Film reviews from a guy who's three years behind the new releases,
due to a Netflix Queue hovering around 450 titles.

Friday, January 15, 2010

Jesus Is Magic


Jesus Is Magic (2005) 62 (Metacritic: 63)

Sarah Silverman is what I term a “rep” comedian. She’s someone you go see because of her reputation, as opposed to going to see her do some famous bits. Like Dave Attell and Patton Oswalt (and many comedians these days), Silverman’s comedy is part storytelling, part acting. While, Oswalt appears to be simply be himself on stage, both Silverman and Attell essentially play versions of themselves. The two of them are also particularly adept at using irony to complete a phrase or segment either by introducing a completely unforeseen element into the ending or by pulling a complete non sequitur out of thin air. It can be cheap, but it’s effective.

Attell clearly resembles his tubby, boozy, sleazy-but-fun persona, but Silverman’s success comes from playing a character not unlike Larry David on Curb Your Enthusiasm or Stephen Colbert. You know she’s probably not a cold, bitchy, self-centered, dimwitted, quasi-bigot in real life, but we never get to see the real Sarah Silverman. Even in public situations, she’s doing something like “Fucking Matt Damon.”

Silverman’s shtick hinges on one crucial conceit. A pretty, Jewish girl says horribly crude things but gets away with it because she flashes a cute smile and plays it off with infectious, infantile naïveté. She feeds off the “hottest comedian” tag quite often, and her male fans really eat it up. However, like many women in male-dominated professions, she’s really just hot by proxy. It’s kind of like Danica Patrick being the hottest Indy car/NASCAR driver. Are both women attractive? Sure. Are they Scarlett Johansson, Bar Refaeli, Emmanuelle Béart (pre-lip disaster), Ingrid Bergman, or Grace Kelly hot? (Hello, page views!) Not in the least.
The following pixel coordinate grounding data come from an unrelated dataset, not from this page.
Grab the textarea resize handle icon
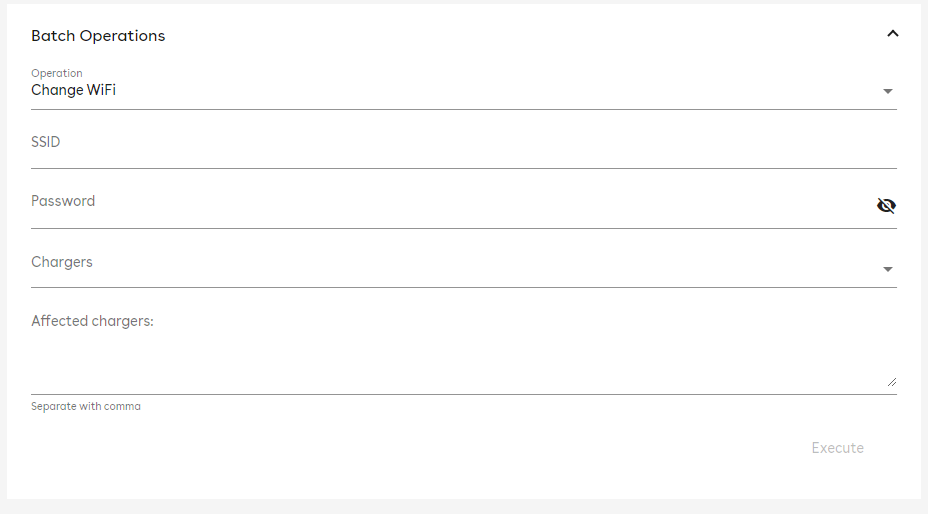 892,382
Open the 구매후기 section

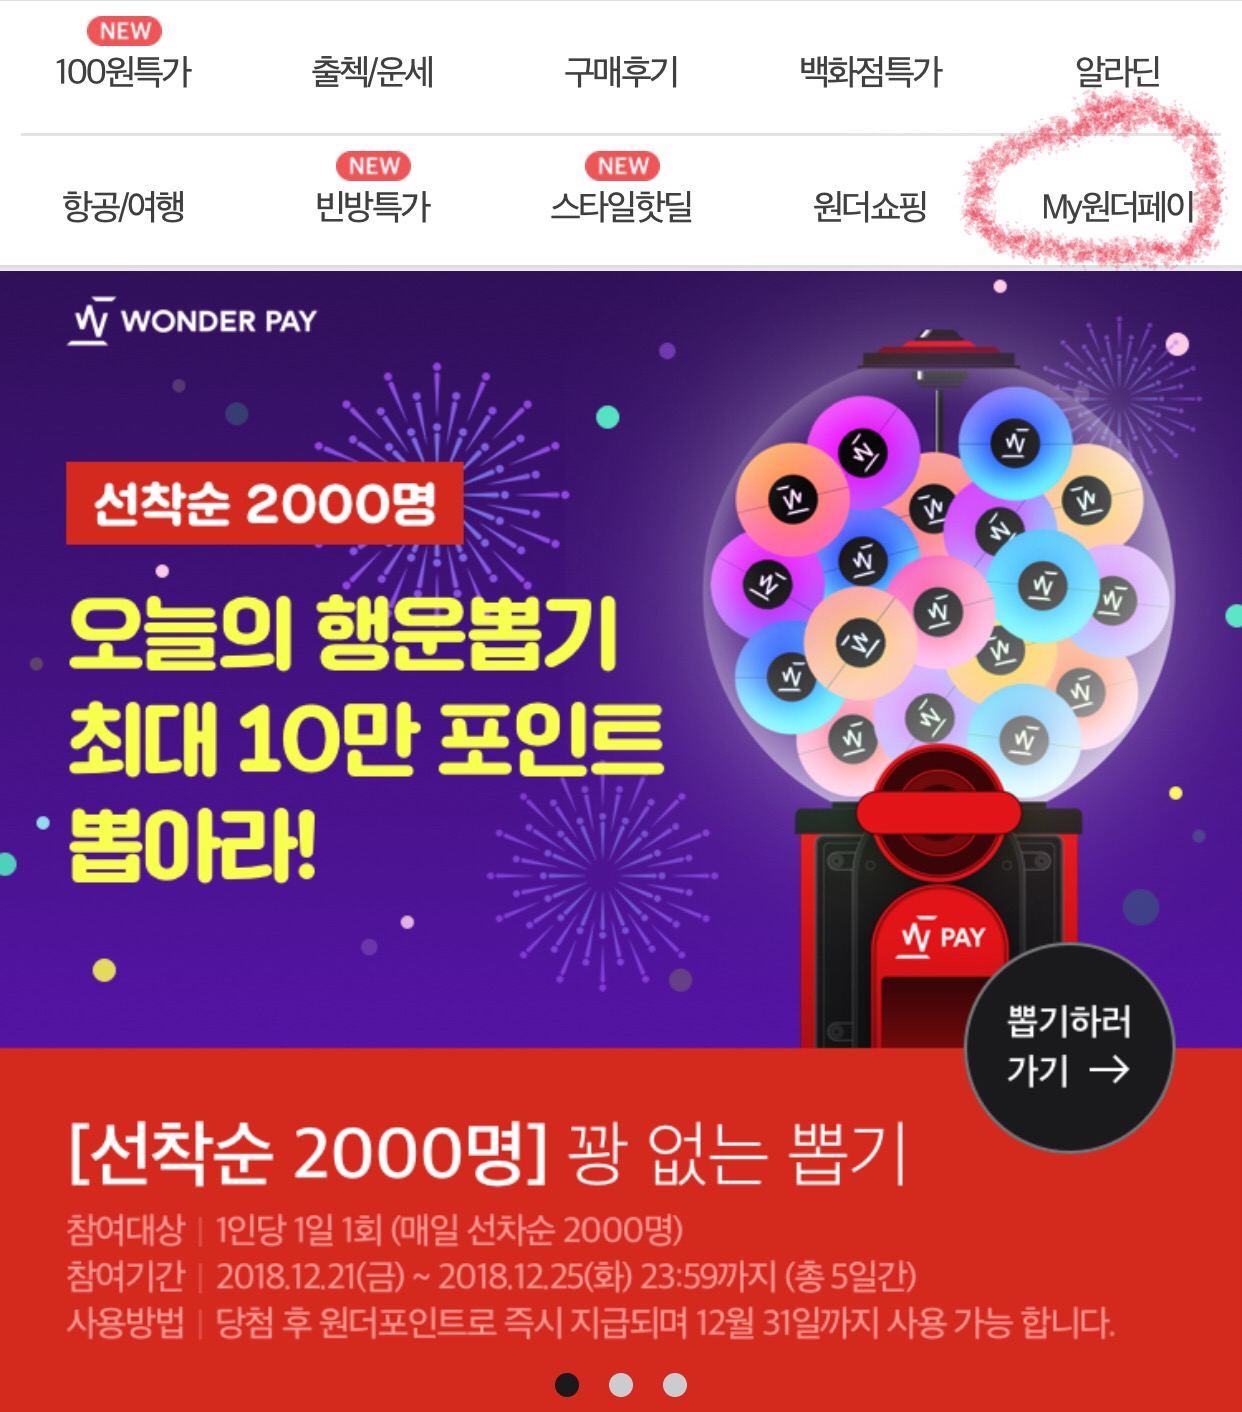pos(621,72)
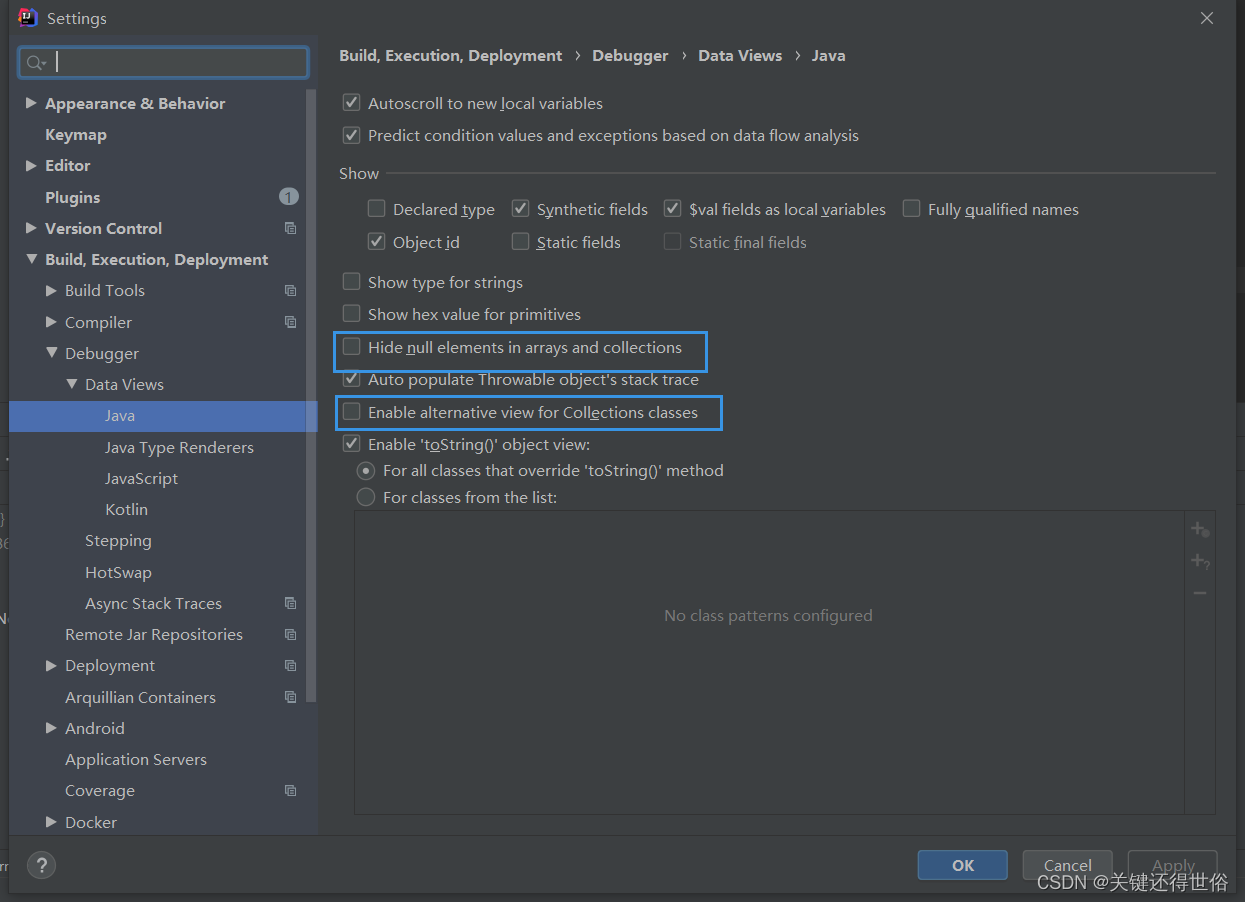Click Data Views in the breadcrumb path
Image resolution: width=1245 pixels, height=902 pixels.
point(740,55)

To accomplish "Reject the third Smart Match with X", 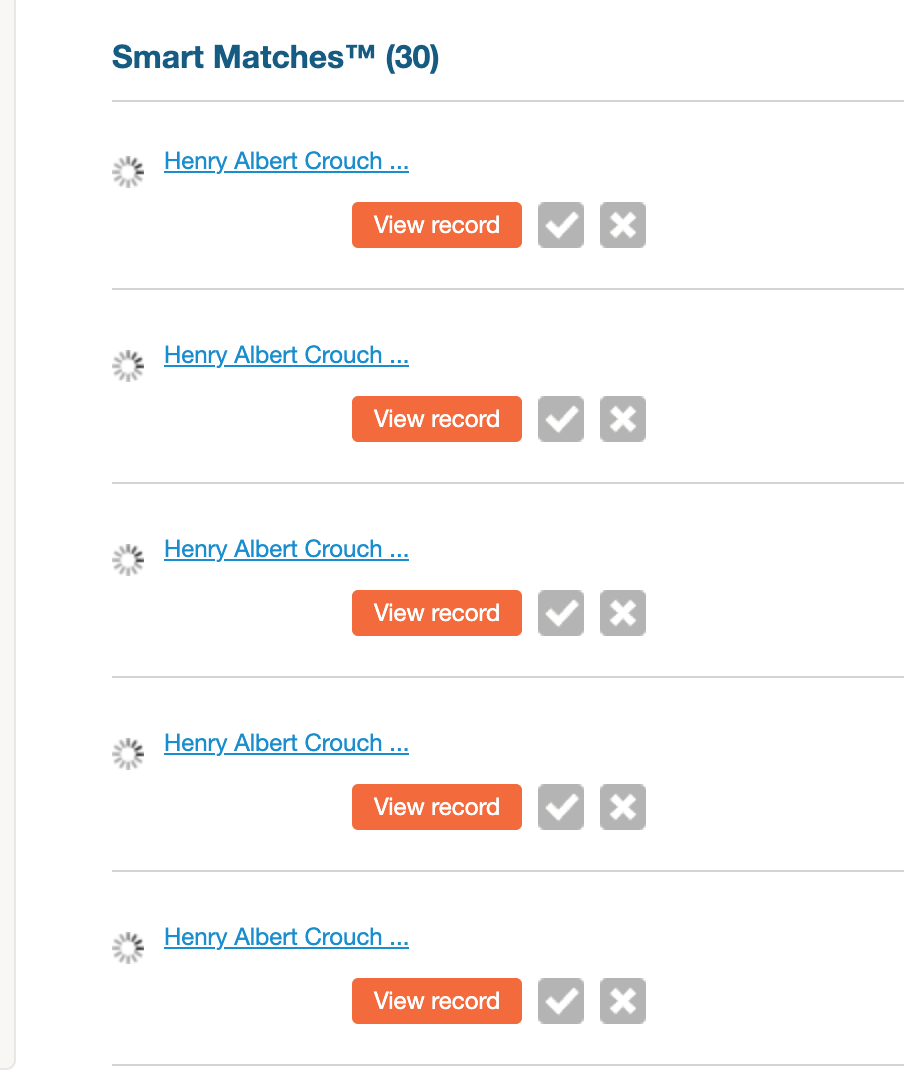I will click(x=622, y=613).
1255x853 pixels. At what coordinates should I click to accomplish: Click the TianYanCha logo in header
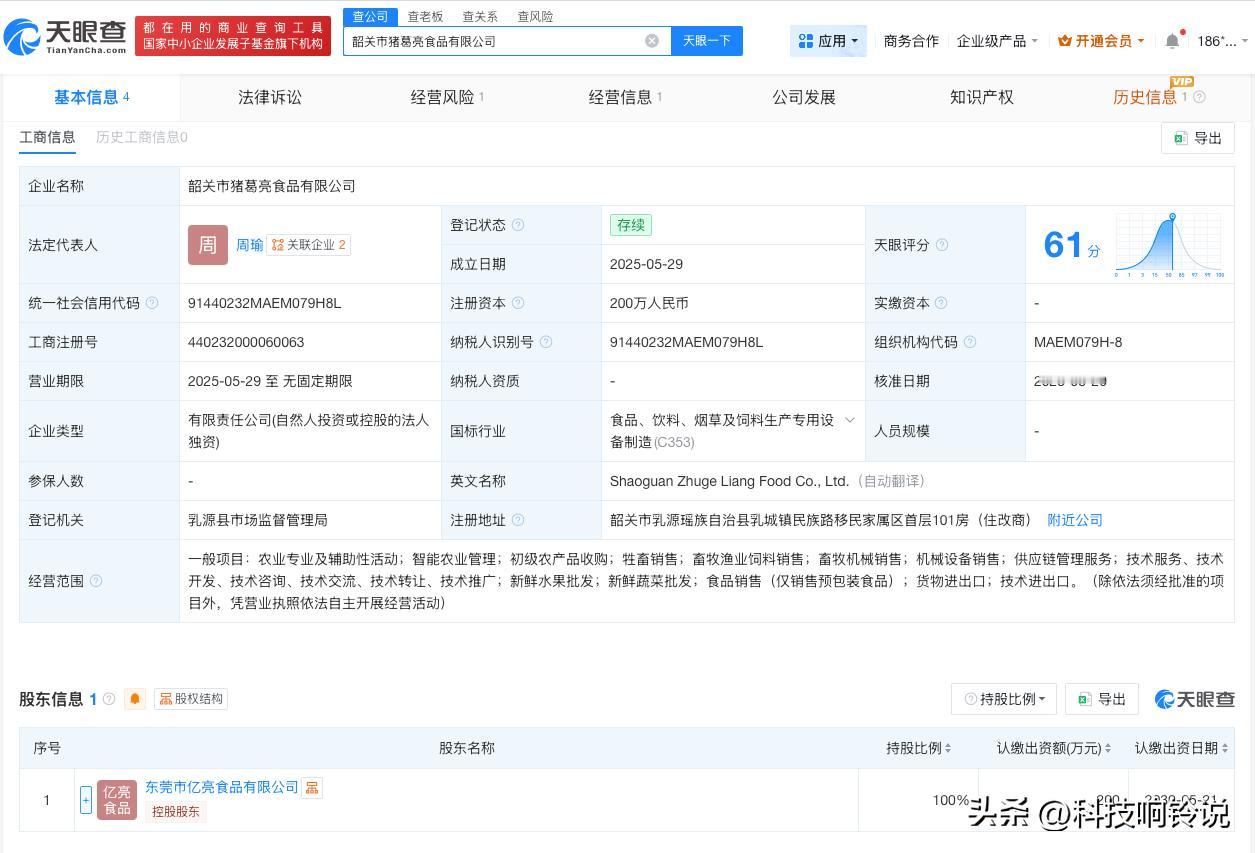[x=66, y=37]
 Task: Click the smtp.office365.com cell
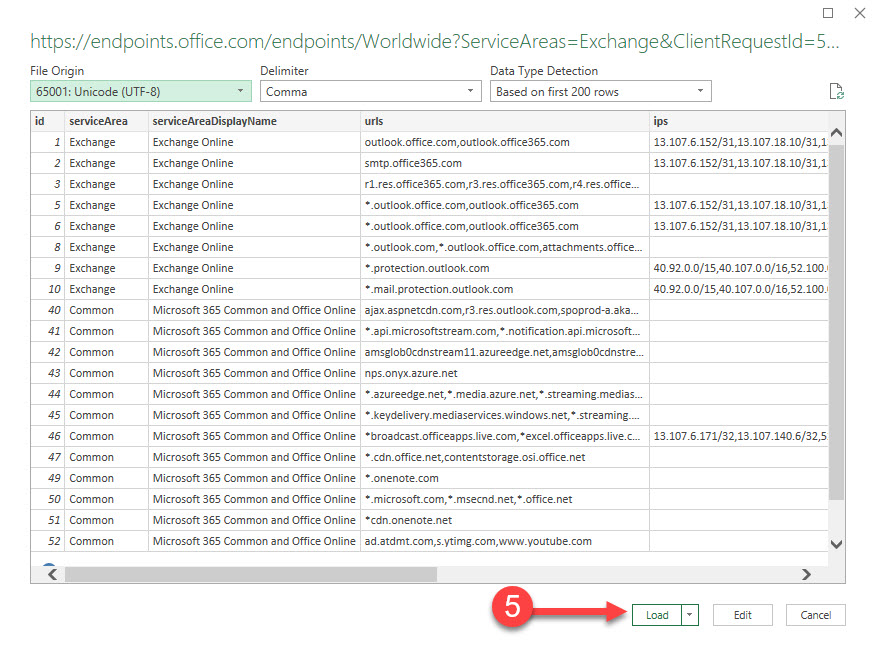click(x=412, y=162)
In Jesus Is Magic, we can finally wipe the fanboy drool clean. Director Liam Lynch turns Silverman’s one-woman show into a quasi concert film with musical numbers and video asides featuring her sister, Laura, and Brian Posehn. (These appear to be the inspiration for her brilliant sitcom, “The Sarah Silverman Program.”) Because as it turns out, Silverman’s comedy works extremely well in scripted situations, but it can be extremely uncomfortable to experience firsthand. Now, there’s nothing inherently bad about comedy that’s discomfiting, but when she continually tosses off cracks about Nazis, sexual assault, racial slurs, and whatnot, her act ceases to be shockingly funny and just becomes icky. At times, it feels like Lynch has to pan the camera to the audience in near-embarrassment to prove to us that indeed people actually are watching this and laughing.

However, just as we’re shifting around on the couch and looking at the ficus and wondering how long the DVD actually is, we cut away from the stage for music videos for “You’re Gonna Die Soon” and “German Cars” and suddenly, her act works again. In the latter, there’s a very meta moment where Silverman sings about how marginalized groups empower themselves by embracing the worst slurs against them. (Sounds dry, I know, but it’s not.) Then, she drops an N-bomb in front of two black guys—who at this moment really stand for all of us in the audience, regardless of our race. The song stops, they stare her down, then start laughing with her, then stare her down again while she twists a bit for laughing too long. It’s a huge, uncomfortable mess that sums up racial issues succinctly and hilariously, and it’s the only time we ever see her react with trepidation to what she’s saying. (This could also be related to another joke about blacks and the Chinese.) Just like in real life, we want to be able to laugh together and take the power out of these stupid words, but we’re just not there yet. Fortunately, this is Silverman’s movie, and she has an out. She turns to the camera and sings, “Cha cha cha!” Because that’s the only possible way anyone could get out of it.

The sitcom character Sarah Silverman works where the stand-up character Sarah Silverman doesn’t because I just don’t want her to exist in my world if she’s never going to stop playing it straight. And that’s a serious problem I have with Colbert. Sometimes we need to know that you’re just telling jokes, even if we “get it.” Inside a TV episode, Silverman can be racially insensitive, call Nazis cute, and offend the elderly with a wink and a smile, and not even have to break the fourth wall for us to understand that it’s all a joke. But if her public persona never wavers or shows us what’s behind the act, how can we ever be sure she doesn’t actually feel these things? Like the two guys in the video, we’re laughing along with you for a while, Sarah Silverman (whoever you are), but when we stop laughing, we need to see you squirm.